● **What is needed**
Please print the whole listing again, exactly as shown.
- - -
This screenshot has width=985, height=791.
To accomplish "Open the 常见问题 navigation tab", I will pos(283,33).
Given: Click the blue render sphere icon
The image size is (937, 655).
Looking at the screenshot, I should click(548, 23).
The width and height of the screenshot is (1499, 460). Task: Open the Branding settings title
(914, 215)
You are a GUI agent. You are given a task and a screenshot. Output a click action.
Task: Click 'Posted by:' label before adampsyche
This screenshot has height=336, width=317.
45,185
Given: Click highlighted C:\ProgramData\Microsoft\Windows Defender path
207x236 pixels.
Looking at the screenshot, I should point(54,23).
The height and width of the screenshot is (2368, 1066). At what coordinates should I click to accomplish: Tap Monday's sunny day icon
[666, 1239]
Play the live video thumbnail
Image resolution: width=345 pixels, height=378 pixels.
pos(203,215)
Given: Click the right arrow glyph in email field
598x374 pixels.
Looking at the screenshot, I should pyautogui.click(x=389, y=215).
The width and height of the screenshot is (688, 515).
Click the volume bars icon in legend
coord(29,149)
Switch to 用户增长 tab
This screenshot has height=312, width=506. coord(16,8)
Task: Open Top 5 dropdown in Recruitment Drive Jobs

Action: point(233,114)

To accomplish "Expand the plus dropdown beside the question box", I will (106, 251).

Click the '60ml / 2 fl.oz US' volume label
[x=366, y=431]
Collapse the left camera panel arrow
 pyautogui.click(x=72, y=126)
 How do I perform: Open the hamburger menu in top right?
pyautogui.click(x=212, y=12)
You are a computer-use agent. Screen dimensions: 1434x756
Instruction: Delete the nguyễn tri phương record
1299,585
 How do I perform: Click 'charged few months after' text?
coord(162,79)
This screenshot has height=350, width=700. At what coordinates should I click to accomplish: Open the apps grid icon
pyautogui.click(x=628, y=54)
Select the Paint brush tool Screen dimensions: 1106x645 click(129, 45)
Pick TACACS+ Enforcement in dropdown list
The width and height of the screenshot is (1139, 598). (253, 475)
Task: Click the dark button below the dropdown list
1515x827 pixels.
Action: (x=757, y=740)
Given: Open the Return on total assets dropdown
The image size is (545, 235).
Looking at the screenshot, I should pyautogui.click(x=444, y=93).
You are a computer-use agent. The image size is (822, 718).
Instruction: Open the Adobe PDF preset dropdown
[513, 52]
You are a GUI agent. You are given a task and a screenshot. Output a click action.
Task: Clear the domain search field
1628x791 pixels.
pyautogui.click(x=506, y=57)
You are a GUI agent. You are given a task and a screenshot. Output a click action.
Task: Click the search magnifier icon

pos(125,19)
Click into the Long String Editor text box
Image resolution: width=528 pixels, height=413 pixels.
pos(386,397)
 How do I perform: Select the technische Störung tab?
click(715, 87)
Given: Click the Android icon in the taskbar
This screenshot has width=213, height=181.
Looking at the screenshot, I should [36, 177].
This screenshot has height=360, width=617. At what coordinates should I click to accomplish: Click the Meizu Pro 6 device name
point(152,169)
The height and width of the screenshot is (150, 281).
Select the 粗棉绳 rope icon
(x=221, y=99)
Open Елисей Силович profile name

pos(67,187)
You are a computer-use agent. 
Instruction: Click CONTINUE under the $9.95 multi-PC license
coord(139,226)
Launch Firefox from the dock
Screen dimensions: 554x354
- - -
● **Response**
This screenshot has width=985, height=791.
To accomplish "Open the 常见问题 navigation tab", I will pos(283,33).
Given: Click the blue render sphere icon
The image size is (937, 655).
Looking at the screenshot, I should click(548, 23).
The width and height of the screenshot is (1499, 460). Task: Open the Branding settings title
(914, 215)
You are a GUI agent. You are given a task and a screenshot. Output a click action.
Task: Click 'Posted by:' label before adampsyche
This screenshot has height=336, width=317.
45,185
Given: Click highlighted C:\ProgramData\Microsoft\Windows Defender path
207x236 pixels.
Looking at the screenshot, I should point(54,23).
The height and width of the screenshot is (2368, 1066). At what coordinates should I click to accomplish: Tap Monday's sunny day icon
[666, 1239]
Play the live video thumbnail
Image resolution: width=345 pixels, height=378 pixels.
pos(203,215)
Given: Click the right arrow glyph in email field
598x374 pixels.
Looking at the screenshot, I should pyautogui.click(x=389, y=215).
The width and height of the screenshot is (688, 515).
Click the volume bars icon in legend
coord(29,149)
Switch to 用户增长 tab
This screenshot has height=312, width=506. coord(16,8)
Task: Open Top 5 dropdown in Recruitment Drive Jobs

Action: point(233,114)

To accomplish "Expand the plus dropdown beside the question box", I will (106, 251).

Click the '60ml / 2 fl.oz US' volume label
[x=366, y=431]
Collapse the left camera panel arrow
 pyautogui.click(x=72, y=126)
 How do I perform: Open the hamburger menu in top right?
pyautogui.click(x=212, y=12)
You are a computer-use agent. Screen dimensions: 1434x756
Instruction: Delete the nguyễn tri phương record
1299,585
 How do I perform: Click 'charged few months after' text?
coord(162,79)
This screenshot has height=350, width=700. At what coordinates should I click to accomplish: Open the apps grid icon
pyautogui.click(x=628, y=54)
Select the Paint brush tool Screen dimensions: 1106x645 click(129, 45)
Pick TACACS+ Enforcement in dropdown list
The width and height of the screenshot is (1139, 598). (253, 475)
Task: Click the dark button below the dropdown list
1515x827 pixels.
Action: (x=757, y=740)
Given: Open the Return on total assets dropdown
The image size is (545, 235).
Looking at the screenshot, I should pyautogui.click(x=444, y=93).
You are a computer-use agent. The image size is (822, 718).
Instruction: Open the Adobe PDF preset dropdown
[513, 52]
You are a GUI agent. You are given a task and a screenshot. Output a click action.
Task: Clear the domain search field
1628x791 pixels.
pyautogui.click(x=506, y=57)
You are a GUI agent. You are given a task and a screenshot. Output a click action.
Task: Click the search magnifier icon

pos(125,19)
Click into the Long String Editor text box
Image resolution: width=528 pixels, height=413 pixels.
pos(386,397)
 How do I perform: Select the technische Störung tab?
click(715, 87)
Given: Click the Android icon in the taskbar
This screenshot has width=213, height=181.
Looking at the screenshot, I should [36, 177].
This screenshot has height=360, width=617. At what coordinates should I click to accomplish: Click the Meizu Pro 6 device name
point(152,169)
The height and width of the screenshot is (150, 281).
Select the 粗棉绳 rope icon
(x=221, y=99)
Open Елисей Силович profile name

pos(67,187)
You are a computer-use agent. 
Instruction: Click CONTINUE under the $9.95 multi-PC license
coord(139,226)
Launch Firefox from the dock
Screen dimensions: 554x354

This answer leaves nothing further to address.